I just put in a racing clutch, new engine mounts, (the 5 dollar ones),
a 15 tooth bell, the stronger brace (purple looks great and you can feel the difference.) I also had to chg the dif guts. they burned up. still using stock dif guts. super air filter and i have a stage two carb. my question is:
were is the extra power?
am i not tuning it properly or do i need to add something else.
i have a better exhaust on the way and to be truthful it seems slower now.
i have adjusted carb settings, and chked mesh as well as batteries. just not getting any signs of power increase. im not looking for it to shoot to the stars but i was hoping for some more power to the wheels. i set my clutch to the two middle holes or second holes. any suggestions? :D
great truck buy the way!
AsTheRushComes
03-29-2005, 09:17 PM
So where is it? :)
azizhousecallz
03-30-2005, 08:26 AM
[QUOTE]
i have not taken pictures yet! but they are coming! working on a new body! airbrushing takes time
azizhousecallz
04-05-2005, 09:54 PM
this rush may be a basher but damn! the stock parts on this thing suck ass!
azizhousecallz
04-05-2005, 09:57 PM
this rush may be a basher but damn! the stock parts on this thing suck ass! just running it in the park today a\on a dirt track and the steering servo went. not to mention the fact that i have had to change the rear dif twice in three weeks. the engine is great fires up and runs non stop. but damn if your going to make a RTR truck next time give me a choice for a better RTR with all the upgrades.... bastards!
azizhousecallz
04-05-2005, 10:53 PM
http://www.geocities.com/azizhousecallz/rc2.jpg http://www.geocities.com/azizhousecallz/rc3.jpg http://www.geocities.com/azizhousecallz/rc4.jpg
04Mach 1
04-06-2005, 02:30 AM
Nice Truck! Just got my rush running again, and boy did I forget how much fun this is. So for my first post I thought I would tell you all about my truck, got MIP CVD's, HPI tuned pipe and header, Blue springs in back, racing clutch, .18 cv-rx, filter and the thing hauls ass. Hope fully I can get some pictures up tomorrow, lets see some more trucks!
azizhousecallz
04-06-2005, 09:51 AM
Nice Truck! Just got my rush running again, and boy did I forget how much fun this is. So for my first post I thought I would tell you all about my truck, got MIP CVD's, HPI tuned pipe and header, Blue springs in back, racing clutch, .18 cv-rx, filter and the thing hauls ass. Hope fully I can get some pictures up tomorrow, lets see some more trucks!

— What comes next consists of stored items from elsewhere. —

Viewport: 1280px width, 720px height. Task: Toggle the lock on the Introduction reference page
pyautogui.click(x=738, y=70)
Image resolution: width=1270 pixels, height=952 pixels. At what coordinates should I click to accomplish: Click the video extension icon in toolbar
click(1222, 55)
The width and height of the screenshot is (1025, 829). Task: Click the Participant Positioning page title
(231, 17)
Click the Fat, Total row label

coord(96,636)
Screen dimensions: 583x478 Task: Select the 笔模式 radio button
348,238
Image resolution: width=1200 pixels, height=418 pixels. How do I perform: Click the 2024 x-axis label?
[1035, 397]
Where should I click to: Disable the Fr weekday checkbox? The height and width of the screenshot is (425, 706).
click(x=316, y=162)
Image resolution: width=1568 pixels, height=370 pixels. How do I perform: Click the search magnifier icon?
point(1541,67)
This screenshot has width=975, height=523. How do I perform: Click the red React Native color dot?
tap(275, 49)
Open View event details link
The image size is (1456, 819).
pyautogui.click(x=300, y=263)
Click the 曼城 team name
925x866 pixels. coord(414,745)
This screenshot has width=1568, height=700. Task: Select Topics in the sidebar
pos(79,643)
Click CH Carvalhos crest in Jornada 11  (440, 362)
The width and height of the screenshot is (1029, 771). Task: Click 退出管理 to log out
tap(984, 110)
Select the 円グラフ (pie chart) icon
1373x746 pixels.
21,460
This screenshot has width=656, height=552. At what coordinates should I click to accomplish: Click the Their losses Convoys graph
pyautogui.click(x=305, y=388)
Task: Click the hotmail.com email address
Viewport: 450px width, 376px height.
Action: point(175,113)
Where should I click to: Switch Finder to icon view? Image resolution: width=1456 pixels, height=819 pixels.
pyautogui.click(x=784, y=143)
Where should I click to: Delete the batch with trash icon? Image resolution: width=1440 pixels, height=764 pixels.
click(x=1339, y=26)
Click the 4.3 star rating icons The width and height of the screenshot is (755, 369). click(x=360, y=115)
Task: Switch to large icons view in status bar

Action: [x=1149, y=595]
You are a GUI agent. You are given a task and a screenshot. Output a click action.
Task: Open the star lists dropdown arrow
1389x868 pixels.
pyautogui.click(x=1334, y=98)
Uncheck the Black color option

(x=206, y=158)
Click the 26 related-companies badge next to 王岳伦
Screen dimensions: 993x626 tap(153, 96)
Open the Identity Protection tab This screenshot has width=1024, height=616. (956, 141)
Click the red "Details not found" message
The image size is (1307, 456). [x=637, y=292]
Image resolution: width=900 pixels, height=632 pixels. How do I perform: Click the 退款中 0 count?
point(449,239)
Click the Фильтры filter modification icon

not may upgrades. better shocks,air filter, racing clutch, engine mounts, and a ton of bodies. :D
azizhousecallz
04-11-2005, 01:19 PM
want to get an upgrade servo. the stock servo went on my rush after a month. dont want to replace it with the stock servo. need something that can take the bashing. please help! thanx! :o
04Mach 1
04-12-2005, 02:03 AM
Yeah I need 2 new servos also, both of them broke. I have heard really good things about the JR metal gear servos, they can be pretty expensive for servos though...havent decided yet. $30-$50 should get you a good servo I think. I will probably get the new servos in the next couple days....
azizhousecallz
04-12-2005, 08:13 AM
Yeah I need 2 new servos also, both of them broke. I have heard really good things about the JR metal gear servos, they can be pretty expensive for servos though...havent decided yet. $30-$50 should get you a good servo I think. I will probably get the new servos in the next couple days....
thats what i have read on the boards. going to shop them on the web. maybe tower, or hobby people. good luck! :)
04Mach 1
04-15-2005, 12:55 AM
Well I ended up just getting some cheapy airtronics and futaba servos just because I didn't feel like spending that much on servos, they work fine. Got some tanks through it, tuned up, runs well. Got some Proline Gladiator tires that look wicked and should grip the dirt well. Hopefully I can get some pics up soon.
azizhousecallz
04-15-2005, 02:50 PM
Well I ended up just getting some cheapy airtronics and futaba servos just because I didn't feel like spending that much on servos, they work fine. Got some tanks through it, tuned up, runs well. Got some Proline Gladiator tires that look wicked and should grip the dirt well. Hopefully I can get some pics up soon.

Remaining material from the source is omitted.